Initial Evaluation – Survey
Taking a look at the survey held at Dhaka University, Bangladesh (Aug 2020) [8], which covered data from 150 students, it is noted that 94% of the students use the Internet and only 6% of them do not use it currently. From the total of 94%, 60% are seeking help from Google for academic purposes regularly. In addition, a vast majority of the students imply that the Internet is to thank for the great increase of their academic performances. Taking into account this information, it seems that undergraduates are increasingly less thrilled to flip through books or reach out to their teachers when it comes to school-related issues.

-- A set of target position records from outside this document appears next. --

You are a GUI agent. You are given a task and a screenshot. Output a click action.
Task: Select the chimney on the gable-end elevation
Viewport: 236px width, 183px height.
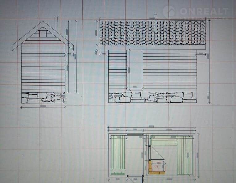(56, 22)
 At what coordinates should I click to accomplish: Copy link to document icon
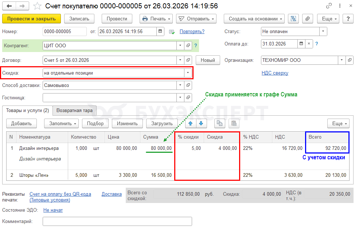click(329, 6)
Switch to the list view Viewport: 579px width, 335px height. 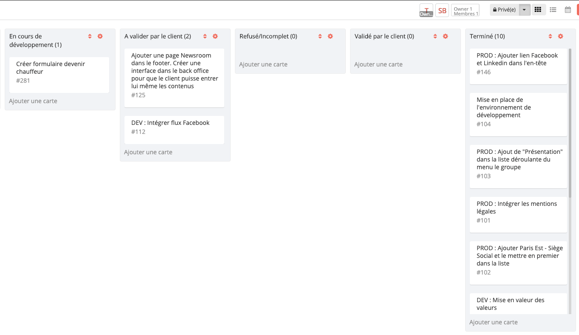(553, 10)
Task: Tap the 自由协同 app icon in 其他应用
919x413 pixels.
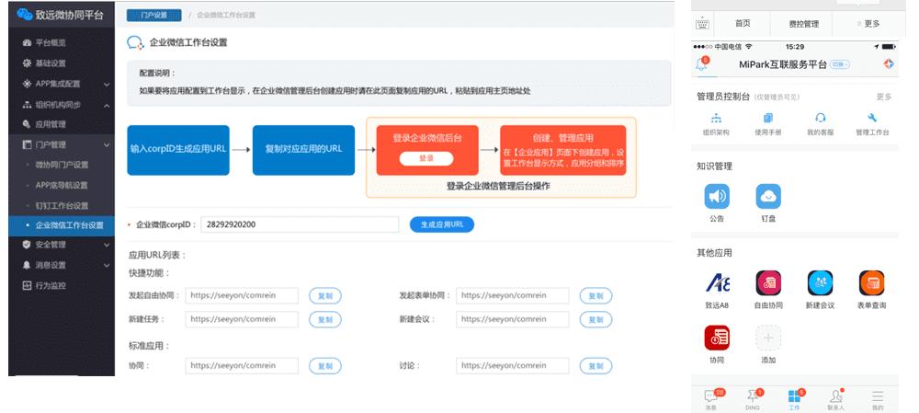Action: tap(768, 283)
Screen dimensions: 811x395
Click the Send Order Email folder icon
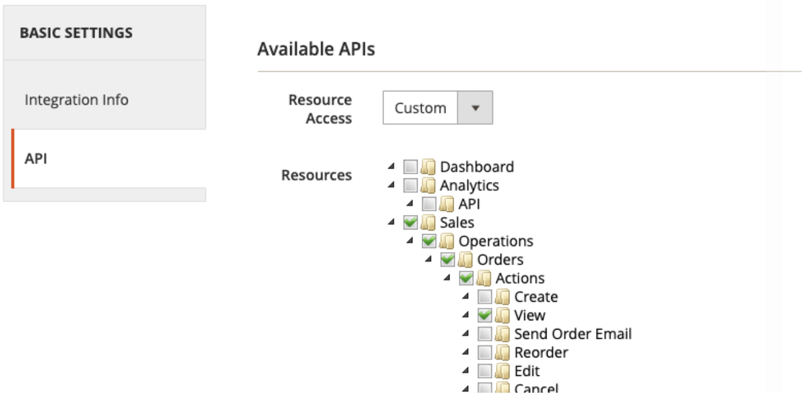tap(502, 334)
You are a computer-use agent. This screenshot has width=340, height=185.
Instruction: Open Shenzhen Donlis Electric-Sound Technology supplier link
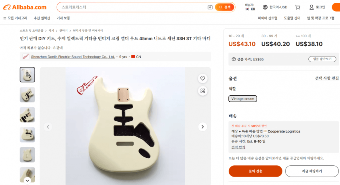pos(73,57)
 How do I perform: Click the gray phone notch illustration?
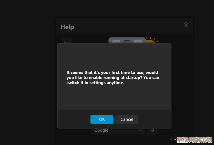pyautogui.click(x=127, y=40)
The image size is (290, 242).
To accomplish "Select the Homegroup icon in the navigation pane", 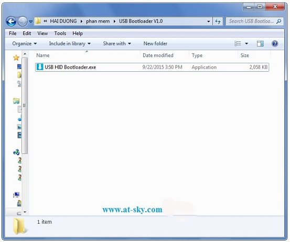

Now getting back to our original task, we need to prove the efficiency of a virtual instructor and have a better understanding of the students’ needs and preferences. In this regard, we conducted a small survey for: Faculty of Electronics, Telecommunications and Information Technology, University of Medicine and Pharmacy Carol Davila, Faculty of Veterinary Medicine & The Bucharest University of Economic Studies, which involved answers from a total of 300 students. Specifically, this study examined the following research questions:
As shown below (Fig 1, Fig 2), the majority of them declared that sometimes they feel ashamed to ask their teacher certain questions, so they prefer to consult the Internet when encountering school-related issues:
That’s hardly surprising, taking into account how much easier it is to spare yourself the fuss of deciding whether your question is ridiculous or not, then waiting for an answer after finally making the courage to ask, when you could simply type it on Google instead. With the improvement in Internet industry, i.e., web assets; searching for school materials has now turned into a question of a couple of snaps. Presently, undergraduates can get data on any point relating to science through web search tools. However, you can never guarantee that all websites are giving fully accurate information, since everyone is allowed to post on the Internet, even non-licensed authors. Therefore, since students rely so much on the Internet when gathering facts, why not creating a reliable, trustworthy platform where you can get your answers from, without worrying that the information might be wrong? There are already many successful apps for learning languages like Babbel or Duolingo with millions of active users, which proves that a virtual “teacher” can help you improve your skills or even become fluent from scratch. Now imagine there was an app which contained every field of study, from software engineering and designing to sociology and science, giving students the opportunity to express themselves openly through avatars. The entire motivation behind having unknown characters is to empower learners to face challenges with their intuition, to create concepts, and tackle issues.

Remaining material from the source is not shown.